___ ENTRIES ___

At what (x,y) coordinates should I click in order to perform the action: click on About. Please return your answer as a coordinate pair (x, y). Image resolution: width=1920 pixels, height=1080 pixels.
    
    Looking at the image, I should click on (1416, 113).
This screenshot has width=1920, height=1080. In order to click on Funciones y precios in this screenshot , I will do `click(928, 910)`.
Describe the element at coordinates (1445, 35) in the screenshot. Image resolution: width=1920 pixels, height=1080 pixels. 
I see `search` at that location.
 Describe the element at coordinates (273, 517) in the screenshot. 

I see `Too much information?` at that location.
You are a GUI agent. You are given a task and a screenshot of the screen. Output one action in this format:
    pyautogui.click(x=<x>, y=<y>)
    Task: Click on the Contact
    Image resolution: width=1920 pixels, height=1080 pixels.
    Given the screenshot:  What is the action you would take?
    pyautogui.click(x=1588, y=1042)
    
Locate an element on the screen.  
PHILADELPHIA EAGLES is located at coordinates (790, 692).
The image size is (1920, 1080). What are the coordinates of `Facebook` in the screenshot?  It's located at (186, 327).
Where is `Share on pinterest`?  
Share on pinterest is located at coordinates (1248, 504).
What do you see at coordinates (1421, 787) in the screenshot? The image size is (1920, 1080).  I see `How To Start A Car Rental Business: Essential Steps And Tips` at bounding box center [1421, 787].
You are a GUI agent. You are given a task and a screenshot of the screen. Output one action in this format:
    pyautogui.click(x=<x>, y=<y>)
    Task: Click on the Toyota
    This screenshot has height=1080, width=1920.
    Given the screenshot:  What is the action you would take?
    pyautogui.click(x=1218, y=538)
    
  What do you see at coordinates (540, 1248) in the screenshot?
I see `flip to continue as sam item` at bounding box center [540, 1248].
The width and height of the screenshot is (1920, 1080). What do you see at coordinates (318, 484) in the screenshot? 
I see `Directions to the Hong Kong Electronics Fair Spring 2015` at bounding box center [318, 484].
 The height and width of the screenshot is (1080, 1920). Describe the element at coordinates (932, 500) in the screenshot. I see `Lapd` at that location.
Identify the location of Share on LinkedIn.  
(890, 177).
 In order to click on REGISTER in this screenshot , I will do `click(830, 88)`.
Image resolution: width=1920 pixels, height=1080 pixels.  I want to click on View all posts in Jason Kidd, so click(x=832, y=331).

___

# EXERCISE INSTRUCTIONS:
Rewrite the lines above, replacing "Image resolution" with "Screen size" everywhere it occurs and leaving everything else unchanged.

# TASK SOLUTION:
At what (x,y) coordinates should I click in order to perform the action: click on About. Please return your answer as a coordinate pair (x, y). Screen size: width=1920 pixels, height=1080 pixels.
    
    Looking at the image, I should click on (1416, 113).
This screenshot has width=1920, height=1080. In order to click on Funciones y precios in this screenshot , I will do `click(928, 910)`.
Describe the element at coordinates (1445, 35) in the screenshot. Screen size: width=1920 pixels, height=1080 pixels. 
I see `search` at that location.
 Describe the element at coordinates (273, 517) in the screenshot. 

I see `Too much information?` at that location.
You are a GUI agent. You are given a task and a screenshot of the screen. Output one action in this format:
    pyautogui.click(x=<x>, y=<y>)
    Task: Click on the Contact
    Screen size: width=1920 pixels, height=1080 pixels.
    Given the screenshot:  What is the action you would take?
    pyautogui.click(x=1588, y=1042)
    
Locate an element on the screen.  
PHILADELPHIA EAGLES is located at coordinates (790, 692).
The image size is (1920, 1080). What are the coordinates of `Facebook` in the screenshot?  It's located at (186, 327).
Where is `Share on pinterest`?  
Share on pinterest is located at coordinates (1248, 504).
What do you see at coordinates (1421, 787) in the screenshot? The image size is (1920, 1080).  I see `How To Start A Car Rental Business: Essential Steps And Tips` at bounding box center [1421, 787].
You are a GUI agent. You are given a task and a screenshot of the screen. Output one action in this format:
    pyautogui.click(x=<x>, y=<y>)
    Task: Click on the Toyota
    This screenshot has height=1080, width=1920.
    Given the screenshot:  What is the action you would take?
    pyautogui.click(x=1218, y=538)
    
  What do you see at coordinates (540, 1248) in the screenshot?
I see `flip to continue as sam item` at bounding box center [540, 1248].
The width and height of the screenshot is (1920, 1080). What do you see at coordinates (318, 484) in the screenshot? 
I see `Directions to the Hong Kong Electronics Fair Spring 2015` at bounding box center [318, 484].
 The height and width of the screenshot is (1080, 1920). Describe the element at coordinates (932, 500) in the screenshot. I see `Lapd` at that location.
Identify the location of Share on LinkedIn.  
(890, 177).
 In order to click on REGISTER in this screenshot , I will do `click(830, 88)`.
Screen size: width=1920 pixels, height=1080 pixels.  I want to click on View all posts in Jason Kidd, so click(x=832, y=331).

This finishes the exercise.